Oui, cela est correct. Et cela vaudrait aussi si la politique monétaire devenait plus restrictive. Elle continuera de soutenir la conjoncture et l'évolution des prix pendant un bon bout de temps encore.

Tout cela sonne comme si vous ne voyiez aucune nécessité de poursuivre les achats de titres dans le cadre du QE au-delà de la date limite jusqu'ici fixée à la fin de l'année 2017. Or, le président de la BCE, Mario Draghi, a toujours souligné qu'il ne devait pas y avoir de fin abrupte du QE ?

Il convient de séparer la question quant à une nécessité continue d'agir en matière de politique monétaire de celle de la manière dont une sortie du programme serait réalisée. Nous sommes tous d'accord que le programme d'achats ne devrait pas être terminé du jour au lendemain. Dans la perspective d'une sortie ordonnée qui ne crée pas de turbulences inutiles sur les marchés financiers, il serait nécessaire d'y mettre fin progressivement tout en assurant une communication adéquate.

Supposons que vous pourriez décider seul de ce qu'adviendra le QE en 2018. Que feriez-vous concrètement ?

Bien essayé, mais je ne prononce jamais de pronostics sur les décisions du Conseil des gouverneurs de la BCE.

Oui, mais nous avons demandé ce que vous compteriez faire.

Vous pouvez conclure du fait que je considère que les achats de titres d'emprunt d'État ne sont qu'un instrument d'urgence que j'aurais été disposé à accepter une politique monétaire moins expansive et donc un retour plus lent vers un taux d'inflation proche de 2 % et que je ferais rapidement avancer la sortie du programme.

Le Conseil des gouverneurs de la BCE ne doit-il pas déjà émettre des signaux en ce sens dans sa communication dès le mois de septembre ?

Le Conseil des gouverneurs de la BCE a de bonnes raisons de ne pas se mettre lui-même sous pression en évoquant certaines dates indépendamment de l'évolution économique. À chaque réunion de politique monétaire, nous nous posons la question si notre politique monétaire est encore appropriée et si nous devons adapter notre communication.

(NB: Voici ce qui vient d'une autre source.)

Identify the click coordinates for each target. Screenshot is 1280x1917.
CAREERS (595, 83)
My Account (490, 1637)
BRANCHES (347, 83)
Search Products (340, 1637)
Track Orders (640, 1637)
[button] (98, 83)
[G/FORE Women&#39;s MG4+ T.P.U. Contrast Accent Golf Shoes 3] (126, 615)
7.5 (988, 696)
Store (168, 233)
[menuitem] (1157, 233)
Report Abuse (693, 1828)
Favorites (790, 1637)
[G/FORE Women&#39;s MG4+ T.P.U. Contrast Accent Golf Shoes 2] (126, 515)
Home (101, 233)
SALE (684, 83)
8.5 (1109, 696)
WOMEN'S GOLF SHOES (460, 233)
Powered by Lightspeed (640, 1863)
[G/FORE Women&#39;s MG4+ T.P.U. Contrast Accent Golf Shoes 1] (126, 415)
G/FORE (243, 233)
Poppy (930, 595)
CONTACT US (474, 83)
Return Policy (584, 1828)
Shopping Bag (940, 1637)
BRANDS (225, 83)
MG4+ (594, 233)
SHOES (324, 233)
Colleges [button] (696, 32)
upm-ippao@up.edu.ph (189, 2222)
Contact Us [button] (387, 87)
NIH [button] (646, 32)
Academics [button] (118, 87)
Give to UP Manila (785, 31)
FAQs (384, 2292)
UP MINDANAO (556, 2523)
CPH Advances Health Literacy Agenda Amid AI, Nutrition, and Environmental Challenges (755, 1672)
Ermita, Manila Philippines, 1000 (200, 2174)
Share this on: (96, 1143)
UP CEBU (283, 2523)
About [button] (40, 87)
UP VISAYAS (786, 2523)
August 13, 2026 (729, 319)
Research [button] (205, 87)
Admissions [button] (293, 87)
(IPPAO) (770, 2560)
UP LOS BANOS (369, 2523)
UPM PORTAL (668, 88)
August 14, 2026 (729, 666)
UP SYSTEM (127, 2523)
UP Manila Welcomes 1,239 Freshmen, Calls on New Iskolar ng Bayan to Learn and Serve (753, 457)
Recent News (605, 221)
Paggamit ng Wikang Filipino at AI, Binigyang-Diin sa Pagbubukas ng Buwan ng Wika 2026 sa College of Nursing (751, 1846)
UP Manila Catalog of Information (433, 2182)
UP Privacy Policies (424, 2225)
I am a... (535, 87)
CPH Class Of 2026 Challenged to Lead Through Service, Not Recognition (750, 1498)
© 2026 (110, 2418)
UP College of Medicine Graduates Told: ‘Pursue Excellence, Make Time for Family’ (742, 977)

Il existe deux options en ce qui concerne la sortie des rachats de titres de la dette publique : la BCE peut formuler d'avance un plan rigide sur la période au cours de laquelle elle entend réduire les achats à zéro et sur les moyens par lesquels elle veut parvenir à ce but. Ou la BCE réduit tout d'abord les achats mensuels et décide quelques mois plus tard de la marche à suivre ultérieurement. Quelle option préféreriez-vous ?

La première option n'est rien d'autre qu'une sorte de forward guidance. On peut essayer de guider les marchés avec une telle prévision à plus long terme. Mais une chose est claire : avec sa forward guidance, le Conseil des gouverneurs de la BCE a fait part de son appréciation actuelle, mais ne l'a jamais comprise comme un engagement impératif de sa part pour l'avenir.

Cela va donc plutôt dans le sens d'une approche graduelle ?

En ce qui concerne la sortie du programme, un plan clair présente indéniablement des avantages en matière de communication avec les marchés et le public.

La discussion devient plus compliquée par le fait que la BCE touche de plus en plus à des limites fixées par elle-même en ce qui concerne le QE. Il existe la règle de ne pas acquérir plus de 33 % d'un emprunt ou d'un émetteur ainsi que la contrainte que les achats doivent être répartis sur les pays selon la clé de répartition du capital de la BCE. Le président de la BCE, Mario Draghi, a toujours souligné que le QE était suffisamment flexible. Mais jusqu'à quel point ces règles sont-elles flexibles ? La BCE elle-même les a toujours soulignées dans la perspective de l'interdiction du financement monétaire des États et du caractère de politique monétaire du programme.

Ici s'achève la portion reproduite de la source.